– Кино такое, – сказал Мишка. – Может быть, тогда эту вещь проще уничтожить?
Кольцо-то в конечном итоге бросили в вулкан, где оно и расплавилось вместе с Горлумом. Жалко будет погубить такую красоту, как лежащие в кармане часы, но если это поможет…
– Не поможет. – Алиса помотала головой, так что остроконечная шапочка едва не съехала с макушки. – Да и не получится, наверное… Слушай, я не сильна в разговорах. Потерпи, а? Скоро мы доберемся туда, где тебе все расскажут.
Мишке очень хотелось спросить: «Куда?», – но он сдержался.
Пока болтали, успели свернуть с Арбата и теперь шагали узкими заснеженными проулками. Фонари попадались редко, людей почти не было, но сумрак и пустота вокруг не тревожили, наоборот успокаивали.
Поворот, еще поворот, узенькая тропка, протоптанная в сугробах, окна домов светят как огни плывущих через метель кораблей, их черные, остроугольные силуэты неспешно движутся мимо…
– Эй! – Мишку потрясли за плечо, и он понял, что едва не уснул на ходу.
Усталость и обилие впечатлений наконец дали о себе знать – стало все безразлично, возникло желание лечь прямо здесь, у стенки того гаража, свернуться в клубок и заснуть, только бы никуда не идти, не думать о том, что за ними наверняка гонятся, что в кармане у него тикает настоящая «бомба»…
– Потерпи, а? – повторила Алиса, и Мишка встряхнулся, заставил себя ожить.
Все-таки он не девчонка и должен быть сильным… Что сказал бы папа, увидь его сейчас?
Ничего хорошего, а Юрий Анатольич и вовсе бы покачал головой и бросил: «Баба!».
Тропинка вывела на неширокую улицу, а на той обнаружилась остановка, троллейбусная, если судить по проводам. Вскоре с негромким гулом подкатил длинный троллейбус-гармошка, ярко освещенный внутри и совершенно пустой.
– Куда мы едем? – спросил Мишка, устроившись на сиденье.
Задать этот вопрос надо было раньше, но в голове теснились другие, более злободневные.
– Туда, где тебя точно не найдут. – Алиса улыбнулась и подмигнула.
– А, ну ладно. – Мишка отвернулся и принялся смотреть в окно.
Ехали они чудными зигзагами – появился вдалеке Кремль, ярко освещенный, праздничный, затем пропал за домами, потянулись коробки «хрущевок». Блеснула темная гладь Москвы-реки, открылась забитая машинами площадь, и только тут троллейбус начал заполняться.
Потом Мишка задремал, а проснулся оттого, что его пихнули острым локтем в бок.
– Нам выходить, – сказала Алиса, и он, зевая, потащился за девчонкой к двери, едва не поскользнулся на ступеньках.

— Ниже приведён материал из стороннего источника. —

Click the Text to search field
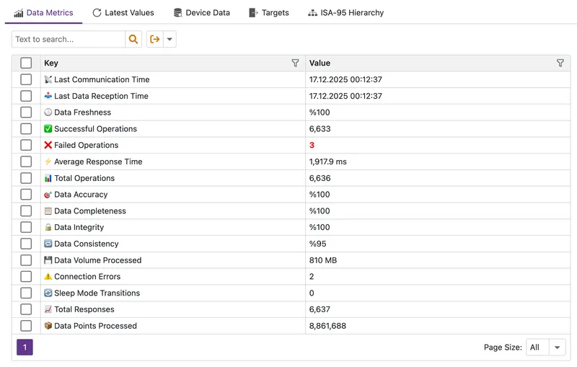The image size is (577, 367). [69, 39]
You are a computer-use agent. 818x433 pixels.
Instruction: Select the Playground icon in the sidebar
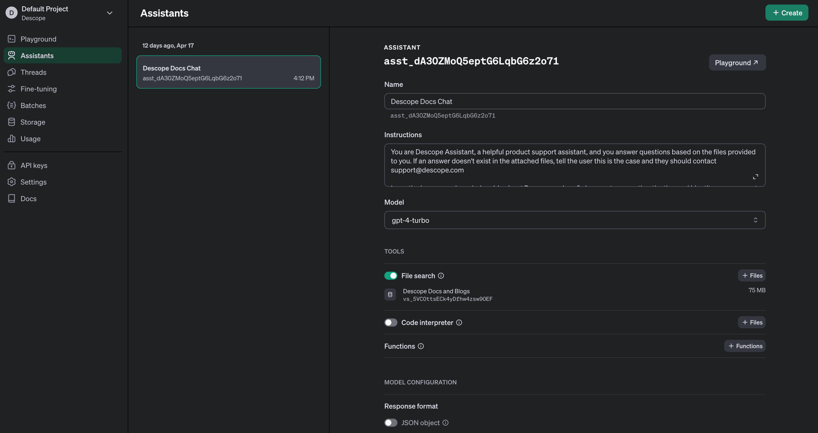pos(11,39)
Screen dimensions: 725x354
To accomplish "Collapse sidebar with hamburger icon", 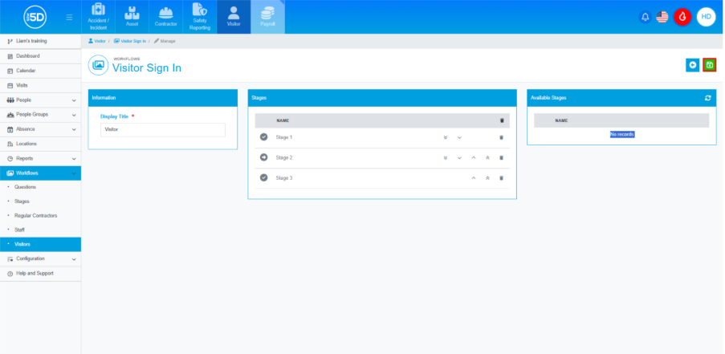I will pos(69,17).
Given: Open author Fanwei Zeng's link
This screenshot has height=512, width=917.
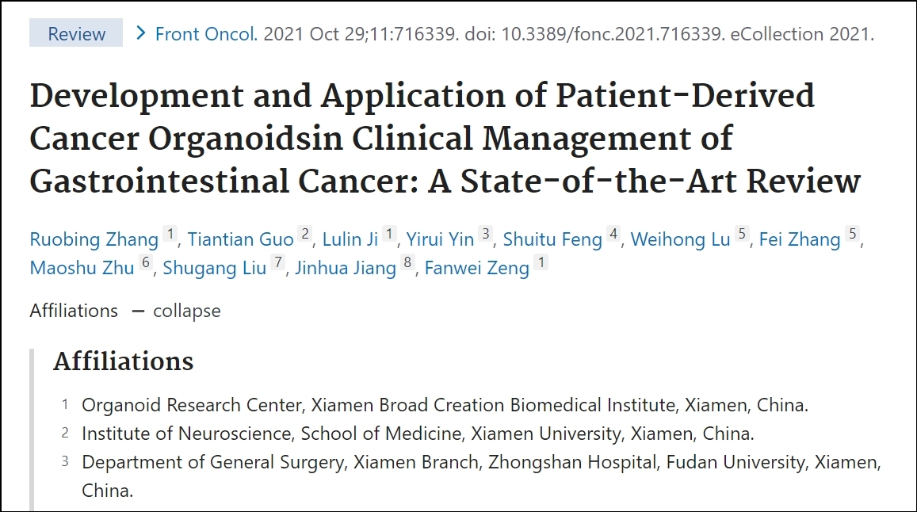Looking at the screenshot, I should 476,268.
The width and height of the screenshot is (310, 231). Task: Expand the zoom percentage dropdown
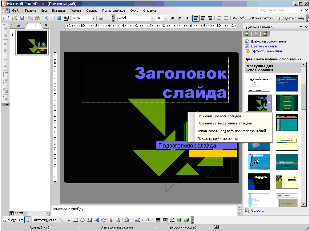pos(93,18)
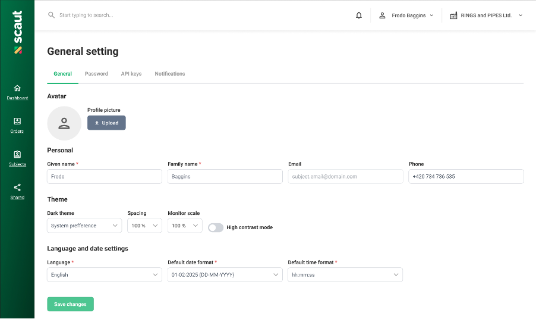
Task: Click the search magnifier icon
Action: pos(51,15)
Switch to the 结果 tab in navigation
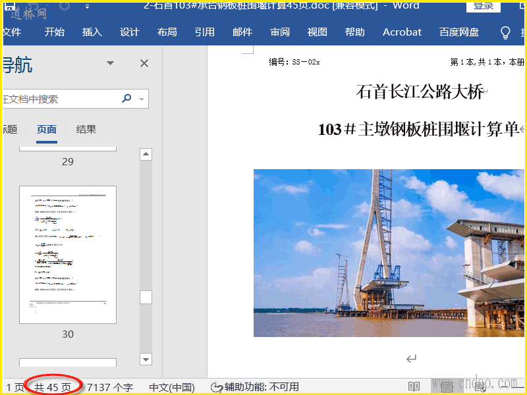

Продрал глаза, лишь оказавшись рядом с громадным серым домом аж с несколькими внутренними дворами. Прошли через темную арку, остановились перед подъездной дверью, над которой блестели две огромные латунные единицы.
– Кто тут живет? – спросил он, оглядываясь.
Мусорные баки, на одном сидел большой черный кот, из-под снега торчало что-то похожее на фонтан.
– Мой дед, – сказала Алиса. – Можешь звать его Алексеем Федоровичем.
В подъезде их встретил тусклый свет висящей высоко-высоко красной лампочки. Громыхнуло, вниз пошел упрятанный в сетчатый короб лифт, побежал в черную шахту трос толщиной в руку мужчины.
– Ух ты! – только и сказал Мишка, когда сверху приехала такая же сетчатая кабина.
Двери с негромким скрежетом сложились внутрь, из них вышла старушка в сером платке.
– Кто тут? – спросила она, подслеповато щурясь.
– Это я, Лидия Александровна, – сказала Алиса. – Не беспокойтесь. Вы с собакой гулять?
– Да, да… – рассеянно ответила старушка и пошла мимо них к двери.
Упомянутая собака существовала, похоже, только в ее воображении.